Company: Griffin Technology
Model: PowerBlock (2008)
Compatible: iPod 4G, 5G, classic, mini, nano, touch, iPhone
Griffin PowerBlock for iPod and iPhone (2008)
With only a couple of small caveats, there has never been anything magical or difficult about recharging an iPod's battery: sure, the charging accessory needed to have been engineered not to send too much or too little power to the iPod, and there were other small considerations, but creating an iPod home or car charger was virtually the same as creating a USB charger for other devices. Then the release of the iPhone changed this a little, adding a couple of small hurdles, most notably a higher maximum power demand. iPod chargers could still charge iPhones, but new chargers designed for the iPhone could conceivably do a better job under certain conditions.
For the last few years, Griffin Technology’s car and home iPod chargers have been some of the most popular accessories on the market; thanks to more favorable pricing, its PowerBlock series of home chargers have sometimes surpassed even Apple’s own USB chargers in sales. This year, Griffin has overhauled its entire lineup of car and home chargers, including two-charger combination packs, resulting in an array of options that may be a little confusing for some users.
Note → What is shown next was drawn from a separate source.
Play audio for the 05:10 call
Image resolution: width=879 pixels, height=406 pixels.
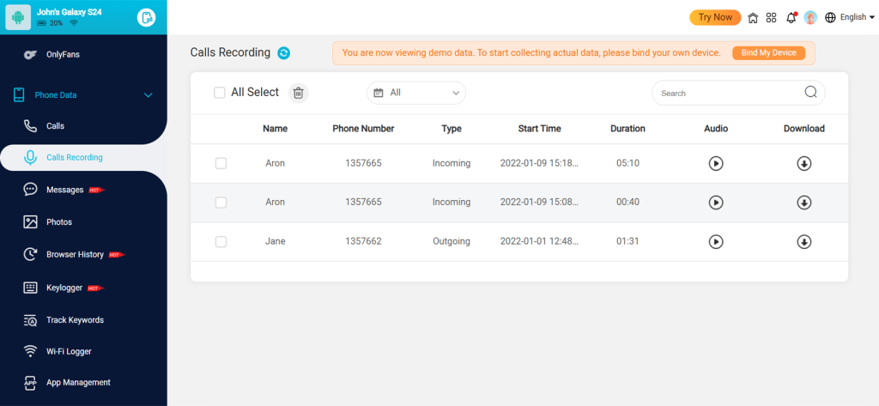716,163
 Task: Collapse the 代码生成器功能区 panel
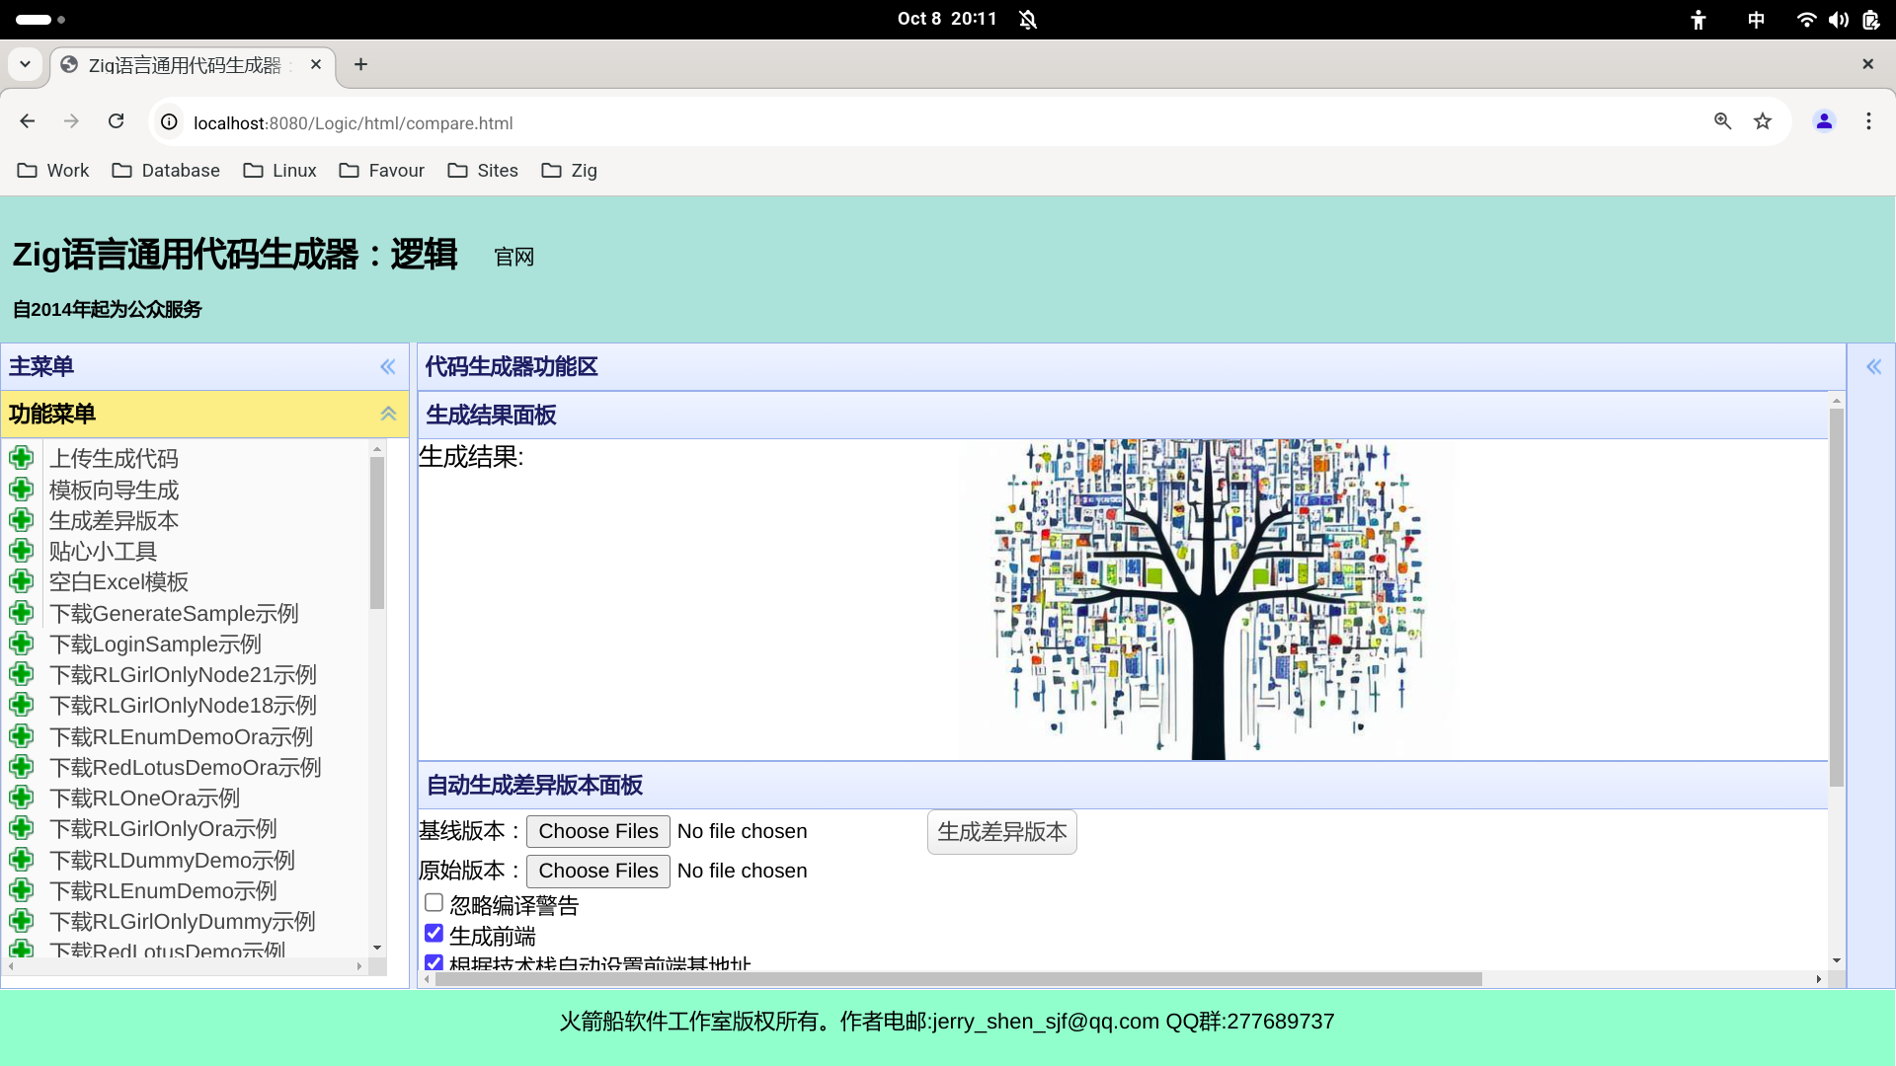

This review covers a single product, PowerBlock for iPod and iPhone ($30), which is also found in a combination pack called PowerDuo for iPod and iPhone. Additional details on this package, and a separate product called PowerBlock Dual, are found in their own reviews.
PowerBlock is Griffin’s latest alternative to Apple’s USB Power Adapter; both are plastic in-home wall chargers with a single USB port on one side and flip-out metal power blades on another. Each comes with a USB-to-iPod cable. While Apple’s is a smaller rounded square, and has a detachable wall blade design that can interface with an optional, expensive set of international wall blades, the latest PowerBlock is only slightly larger in total volume, wide rather than square, and includes a power light missing from the Apple unit. Griffin offers PowerBlock in white or black versions, each with a gray center, and a more attractive design than the original PowerBlock. Though $1 more expensive than the $29 Apple part on paper, PowerBlock is typically sold for the same price as or less than Apple’s adapter. Our review unit had no problem charging an iPod or an iPhone.
Our feeling about all of the company’s Power series iPod and iPhone chargers is positive, but not more than that. While the prices of each of the charging packages have stayed roughly the same from their predecessors, spare cables have disappeared from certain packages, industrial design has improved across the board, and features have remained constant except for under the hood tweaks. These changes are a modest net positive, but we’ve never been comfortable with the idea of $30 wall chargers, and rather than providing more aggressive alternatives to Apple’s expensive products, Griffin’s now just offer something different unless you find a store that prices third-party accessories more aggressively. That said, with the exception of the PowerBlock Dual and its combo pack PowerBlock Universal, which will work fine for iPods and iPhones except under unusually demanding iPhone conditions—the reason for their slightly lower, flat B ratings—we wouldn’t hesitate to recommend any of these items to all of our readers. They work as expected, look good, and make iPod or iPhone charging convenient.